DATASET RECORDS:
◆ ◆ ◆
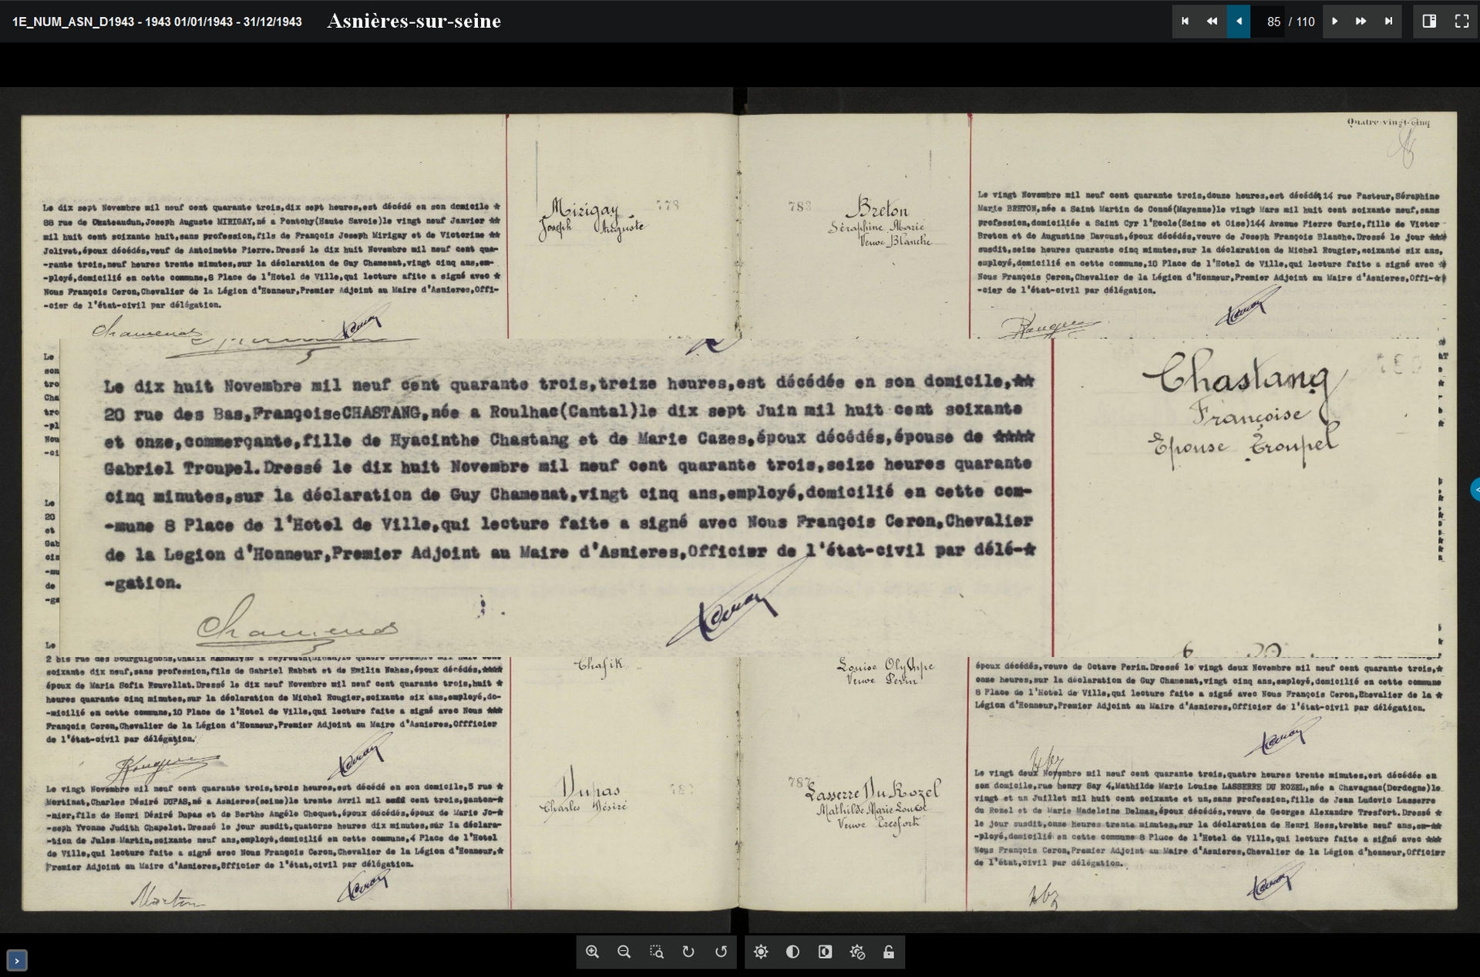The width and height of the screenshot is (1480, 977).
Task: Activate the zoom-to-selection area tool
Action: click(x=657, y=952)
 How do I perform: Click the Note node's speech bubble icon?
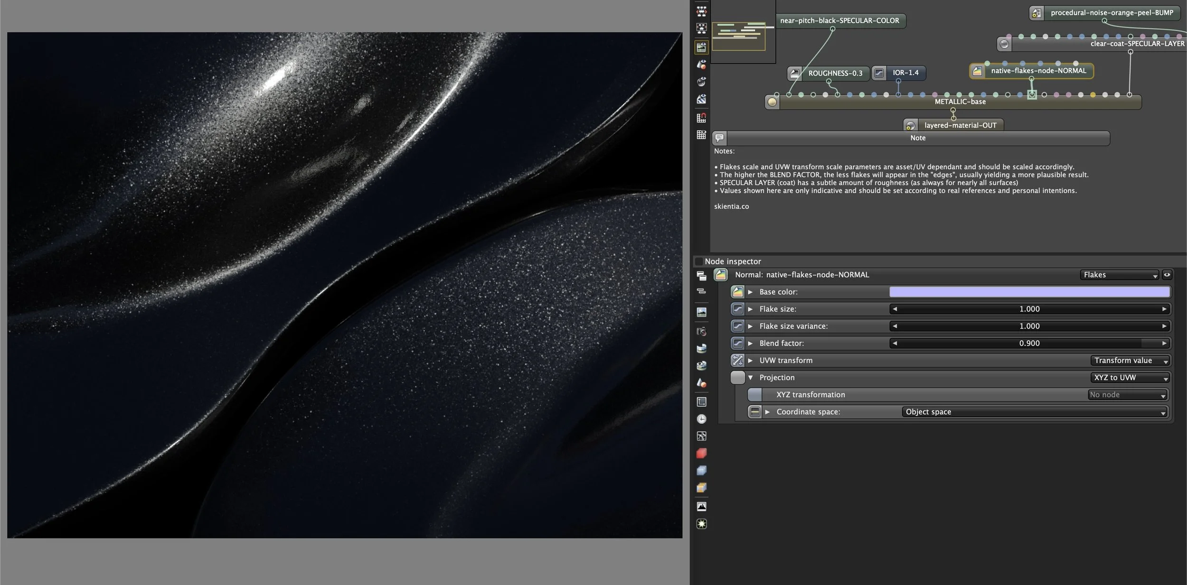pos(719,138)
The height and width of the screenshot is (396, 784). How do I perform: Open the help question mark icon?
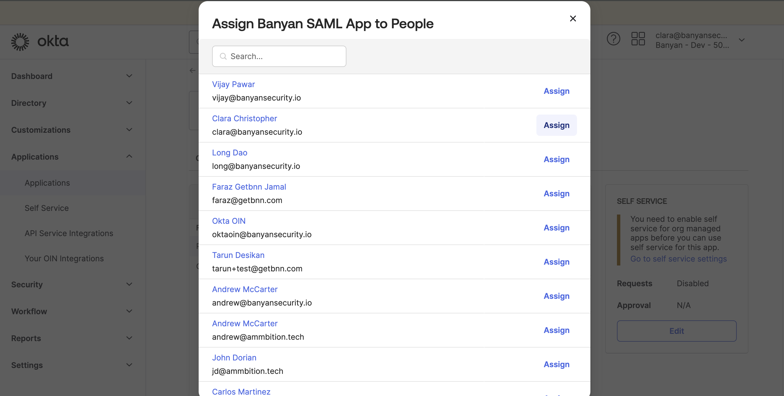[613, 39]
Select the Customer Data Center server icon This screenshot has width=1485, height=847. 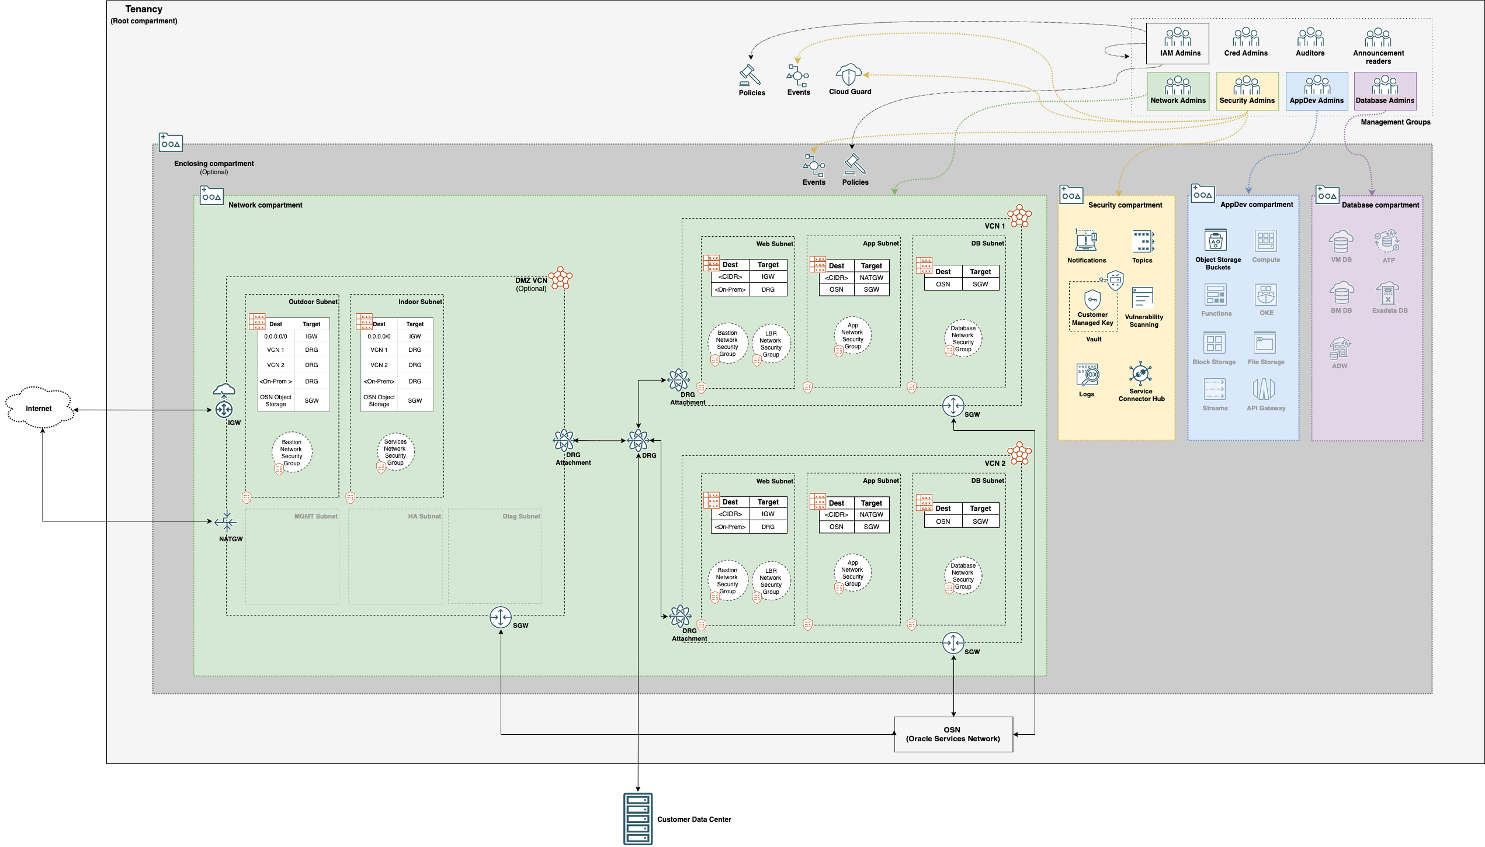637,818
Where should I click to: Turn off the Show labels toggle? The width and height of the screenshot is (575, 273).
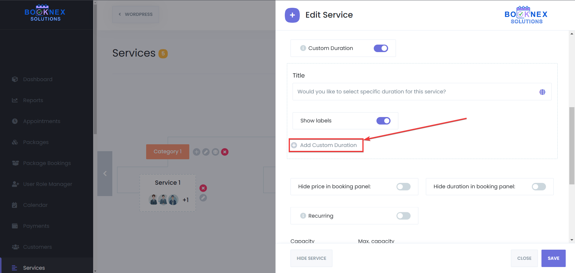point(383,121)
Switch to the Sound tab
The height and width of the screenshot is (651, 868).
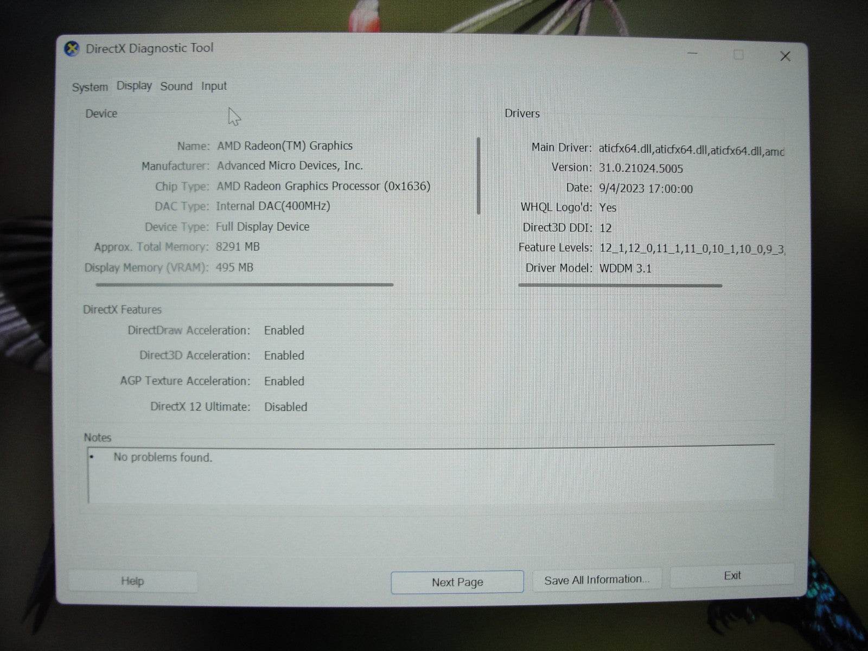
◆ ◆ ◆
WORK REQUIRED: All lines from the one containing "Where should I" through the end of the entries, both ends included, should be written out exactly, with no pictures.

ANSWER TO THIS PROBLEM:
Where should I click to: Turn off the Show labels toggle? The width and height of the screenshot is (575, 273).
point(383,121)
Switch to the Sound tab
The height and width of the screenshot is (651, 868).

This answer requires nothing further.